_Selection_:
- President of the Purity League: Mr. Mason? Miss Winton? What on earth? What's going on
- Marge Winton: Oh, just the usual office routine. Mr. Mason was giving me dictation. But, he was a little too fast!
- Purity League Manager: Miss Winton choose to misunderstand purely a friendly gesture.
- President of the Purity League: Miss Winton this is disgraceful! I'm sure Mr. Mason meant no harm.
- Sadie Day: Do you mean to say you've been fired again? Well, I thought this Mr. Mason liked you so much that he...
- Marge Winton: So much that I had to throw two five-pound books at him to keep him away.
- Sadie Day: Five-pound - ? What did he do?
- Marge Winton: Oh, he started to show me a few new handies. But, after the first, I told him to stop.
- [wink]
- Marge Winton: I could guess the rest.
- Sadie Day: Oh, ain't men terrible. Though, I must confess that my boss certainly behaves like a gentlemen to me - darn it.
- Marge Winton: [Reading a wanted ad] Stenographer wanted for a Henderson, Barton & Lowell.
- Sadie Day: What's their business?
- Marge Winton: It says they're importers of spices, seeds, oil and sardines.
- Sadie Day: Sardines? That sure sounds romantic.
- Marge Winton: I don't want romance. All I want is a job!
- Lowell: I was wondering if you mind staying on for an hour or so. I'd like to go over the Driskill Sardine statement.
- Marge Winton: Why, you okayed it this morning. I mailed it out with the banana oil contracts.
- Lowell: Oh, did I? It must have slipped my mind. Well, anyway, I'd like you to stay on. There's a few things I'd like to go over with you.
- Marge Winton: Well, I was planning to go out for dinner.
- Lowell: There's no reason we can't have dinner up here.
- Marge Winton: Oh, but, I...
- Lowell: I'll give you a buzz in a few minutes.
- Marge Winton: Yes, Mr. Lowell.
- Barton: I have a few letters I want to get out. Do you mind staying on for an hour or so?
- Marge Winton: I'm awfully sorry, but, Mr. Lowell asked me to do some work for him.
- Barton: Mr. Lowell happens to be the second Vice President. I come first.

_Task description_: According to the dialogue, what goods does Henderson, Barton & Lowell import?

_Data supplied_:
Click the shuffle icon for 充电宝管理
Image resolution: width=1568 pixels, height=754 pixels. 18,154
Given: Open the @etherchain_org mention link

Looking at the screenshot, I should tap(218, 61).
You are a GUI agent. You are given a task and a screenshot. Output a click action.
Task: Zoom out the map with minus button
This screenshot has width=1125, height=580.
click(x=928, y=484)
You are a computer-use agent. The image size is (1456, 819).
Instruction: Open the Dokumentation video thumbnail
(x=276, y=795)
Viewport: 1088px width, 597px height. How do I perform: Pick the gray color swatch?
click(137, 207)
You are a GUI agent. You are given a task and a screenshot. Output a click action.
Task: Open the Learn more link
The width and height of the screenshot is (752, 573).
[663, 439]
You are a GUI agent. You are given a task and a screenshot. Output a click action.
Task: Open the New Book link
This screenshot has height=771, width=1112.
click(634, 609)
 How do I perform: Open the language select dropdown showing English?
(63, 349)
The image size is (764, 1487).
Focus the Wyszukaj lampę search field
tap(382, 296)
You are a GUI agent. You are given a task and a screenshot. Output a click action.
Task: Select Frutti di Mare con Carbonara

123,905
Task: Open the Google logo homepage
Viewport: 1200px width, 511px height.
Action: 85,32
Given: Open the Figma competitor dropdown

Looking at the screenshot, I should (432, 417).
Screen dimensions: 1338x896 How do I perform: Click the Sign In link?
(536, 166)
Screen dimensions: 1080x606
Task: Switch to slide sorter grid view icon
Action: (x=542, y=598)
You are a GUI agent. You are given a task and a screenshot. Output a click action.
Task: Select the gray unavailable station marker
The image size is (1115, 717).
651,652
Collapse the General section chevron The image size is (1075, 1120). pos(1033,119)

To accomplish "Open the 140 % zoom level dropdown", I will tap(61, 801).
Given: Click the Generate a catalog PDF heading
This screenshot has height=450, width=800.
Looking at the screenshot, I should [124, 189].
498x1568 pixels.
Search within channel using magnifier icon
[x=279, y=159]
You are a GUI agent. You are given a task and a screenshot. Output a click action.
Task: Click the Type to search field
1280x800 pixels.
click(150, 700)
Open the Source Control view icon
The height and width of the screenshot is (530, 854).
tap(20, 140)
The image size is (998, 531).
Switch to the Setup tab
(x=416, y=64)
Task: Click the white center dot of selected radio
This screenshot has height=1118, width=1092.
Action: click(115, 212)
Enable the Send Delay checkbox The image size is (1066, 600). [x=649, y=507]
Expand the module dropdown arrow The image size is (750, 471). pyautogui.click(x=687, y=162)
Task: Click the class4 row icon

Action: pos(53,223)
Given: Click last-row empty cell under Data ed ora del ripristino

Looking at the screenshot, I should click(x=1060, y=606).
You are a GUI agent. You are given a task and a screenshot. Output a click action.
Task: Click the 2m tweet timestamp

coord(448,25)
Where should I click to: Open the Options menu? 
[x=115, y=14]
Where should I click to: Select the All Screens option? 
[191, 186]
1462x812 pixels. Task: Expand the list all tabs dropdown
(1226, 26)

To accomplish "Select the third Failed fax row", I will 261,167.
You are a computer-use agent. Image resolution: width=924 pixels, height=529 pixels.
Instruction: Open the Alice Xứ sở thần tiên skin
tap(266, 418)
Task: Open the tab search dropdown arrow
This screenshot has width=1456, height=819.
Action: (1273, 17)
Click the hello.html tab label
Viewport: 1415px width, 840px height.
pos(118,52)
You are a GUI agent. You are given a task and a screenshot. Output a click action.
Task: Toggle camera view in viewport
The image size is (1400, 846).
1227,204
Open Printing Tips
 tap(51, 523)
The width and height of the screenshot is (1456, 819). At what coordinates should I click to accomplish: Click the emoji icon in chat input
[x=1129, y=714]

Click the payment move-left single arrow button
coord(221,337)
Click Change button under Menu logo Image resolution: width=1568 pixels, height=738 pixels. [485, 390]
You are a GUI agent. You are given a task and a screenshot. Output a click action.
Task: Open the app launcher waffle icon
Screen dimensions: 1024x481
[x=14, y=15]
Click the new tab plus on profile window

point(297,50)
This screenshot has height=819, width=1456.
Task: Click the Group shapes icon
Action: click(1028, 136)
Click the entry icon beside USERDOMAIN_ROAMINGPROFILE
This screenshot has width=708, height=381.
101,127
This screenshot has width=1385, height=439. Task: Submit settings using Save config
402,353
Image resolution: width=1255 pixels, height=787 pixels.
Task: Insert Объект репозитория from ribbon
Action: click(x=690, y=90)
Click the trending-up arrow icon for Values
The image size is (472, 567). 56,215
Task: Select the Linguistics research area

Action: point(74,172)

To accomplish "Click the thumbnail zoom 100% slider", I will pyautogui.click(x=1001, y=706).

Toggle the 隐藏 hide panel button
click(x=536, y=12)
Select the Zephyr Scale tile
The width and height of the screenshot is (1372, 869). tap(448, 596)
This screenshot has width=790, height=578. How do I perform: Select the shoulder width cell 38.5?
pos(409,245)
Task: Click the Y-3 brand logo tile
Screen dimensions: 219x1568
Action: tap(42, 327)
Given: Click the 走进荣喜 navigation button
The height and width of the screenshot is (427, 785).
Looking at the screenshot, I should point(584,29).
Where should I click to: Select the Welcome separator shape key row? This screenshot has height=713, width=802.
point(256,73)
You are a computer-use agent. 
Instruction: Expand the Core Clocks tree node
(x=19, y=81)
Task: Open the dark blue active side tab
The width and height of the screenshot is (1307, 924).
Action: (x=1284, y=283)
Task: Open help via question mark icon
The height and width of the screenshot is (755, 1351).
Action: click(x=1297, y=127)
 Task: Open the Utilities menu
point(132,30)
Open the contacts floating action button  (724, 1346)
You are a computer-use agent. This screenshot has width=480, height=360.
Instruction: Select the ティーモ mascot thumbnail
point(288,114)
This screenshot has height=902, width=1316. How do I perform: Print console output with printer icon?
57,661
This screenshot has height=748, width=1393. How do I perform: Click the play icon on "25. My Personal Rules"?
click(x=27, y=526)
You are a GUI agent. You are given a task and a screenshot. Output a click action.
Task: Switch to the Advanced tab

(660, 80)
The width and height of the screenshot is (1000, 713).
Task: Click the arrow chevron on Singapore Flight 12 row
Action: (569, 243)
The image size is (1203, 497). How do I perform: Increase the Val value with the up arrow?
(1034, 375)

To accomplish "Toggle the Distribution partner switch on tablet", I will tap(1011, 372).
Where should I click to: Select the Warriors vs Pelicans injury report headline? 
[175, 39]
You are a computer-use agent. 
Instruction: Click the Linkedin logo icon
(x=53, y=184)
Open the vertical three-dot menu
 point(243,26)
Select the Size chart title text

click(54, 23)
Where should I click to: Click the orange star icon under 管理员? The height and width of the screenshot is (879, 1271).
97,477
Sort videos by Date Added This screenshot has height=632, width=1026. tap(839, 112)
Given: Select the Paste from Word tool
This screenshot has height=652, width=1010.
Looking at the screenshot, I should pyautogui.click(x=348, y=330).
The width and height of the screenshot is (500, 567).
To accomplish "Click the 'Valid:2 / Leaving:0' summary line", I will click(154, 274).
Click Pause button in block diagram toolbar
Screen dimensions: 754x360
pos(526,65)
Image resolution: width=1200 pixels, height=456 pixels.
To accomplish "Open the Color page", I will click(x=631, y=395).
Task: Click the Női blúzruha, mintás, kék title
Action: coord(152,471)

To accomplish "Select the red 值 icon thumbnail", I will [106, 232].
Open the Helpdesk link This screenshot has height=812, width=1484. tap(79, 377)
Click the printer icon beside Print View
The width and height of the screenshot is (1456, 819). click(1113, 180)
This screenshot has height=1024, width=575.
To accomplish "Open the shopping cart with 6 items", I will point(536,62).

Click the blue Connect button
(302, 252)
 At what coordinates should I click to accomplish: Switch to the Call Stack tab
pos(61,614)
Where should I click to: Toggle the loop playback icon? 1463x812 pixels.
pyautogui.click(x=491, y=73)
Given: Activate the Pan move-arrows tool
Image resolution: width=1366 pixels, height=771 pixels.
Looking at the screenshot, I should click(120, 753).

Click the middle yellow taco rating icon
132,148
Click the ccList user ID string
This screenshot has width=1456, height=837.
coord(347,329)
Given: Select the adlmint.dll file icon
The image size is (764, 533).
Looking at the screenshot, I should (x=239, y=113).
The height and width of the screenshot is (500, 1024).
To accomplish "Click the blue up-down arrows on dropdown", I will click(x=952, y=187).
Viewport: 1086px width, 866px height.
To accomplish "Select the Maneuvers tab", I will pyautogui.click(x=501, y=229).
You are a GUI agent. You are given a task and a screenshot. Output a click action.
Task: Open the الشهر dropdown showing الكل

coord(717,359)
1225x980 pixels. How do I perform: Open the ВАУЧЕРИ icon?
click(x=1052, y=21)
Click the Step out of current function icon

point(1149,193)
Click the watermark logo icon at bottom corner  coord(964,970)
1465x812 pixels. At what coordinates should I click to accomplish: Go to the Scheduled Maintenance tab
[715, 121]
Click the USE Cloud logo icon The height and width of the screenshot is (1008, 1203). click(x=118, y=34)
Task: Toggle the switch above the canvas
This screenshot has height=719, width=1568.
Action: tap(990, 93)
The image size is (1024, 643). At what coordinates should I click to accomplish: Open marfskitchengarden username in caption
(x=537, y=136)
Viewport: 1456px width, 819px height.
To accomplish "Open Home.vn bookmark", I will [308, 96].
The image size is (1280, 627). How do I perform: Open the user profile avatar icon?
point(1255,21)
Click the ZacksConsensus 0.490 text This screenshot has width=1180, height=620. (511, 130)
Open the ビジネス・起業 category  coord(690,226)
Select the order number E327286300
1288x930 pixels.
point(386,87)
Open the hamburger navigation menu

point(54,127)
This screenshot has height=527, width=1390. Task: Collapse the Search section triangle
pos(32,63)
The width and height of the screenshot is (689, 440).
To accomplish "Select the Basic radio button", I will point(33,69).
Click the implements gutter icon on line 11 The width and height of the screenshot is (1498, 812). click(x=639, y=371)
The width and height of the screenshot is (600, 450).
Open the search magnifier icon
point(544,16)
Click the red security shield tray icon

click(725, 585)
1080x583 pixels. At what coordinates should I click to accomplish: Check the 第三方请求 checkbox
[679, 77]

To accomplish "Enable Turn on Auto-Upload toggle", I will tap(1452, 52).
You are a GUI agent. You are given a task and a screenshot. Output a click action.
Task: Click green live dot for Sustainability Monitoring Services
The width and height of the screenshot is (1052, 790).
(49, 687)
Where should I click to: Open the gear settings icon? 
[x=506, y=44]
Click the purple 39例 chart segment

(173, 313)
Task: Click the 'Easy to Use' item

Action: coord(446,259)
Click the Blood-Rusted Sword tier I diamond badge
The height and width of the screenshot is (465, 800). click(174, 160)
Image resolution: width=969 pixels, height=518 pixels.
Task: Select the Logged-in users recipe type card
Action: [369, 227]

_Output below_: Spices, seeds, oil and sardines.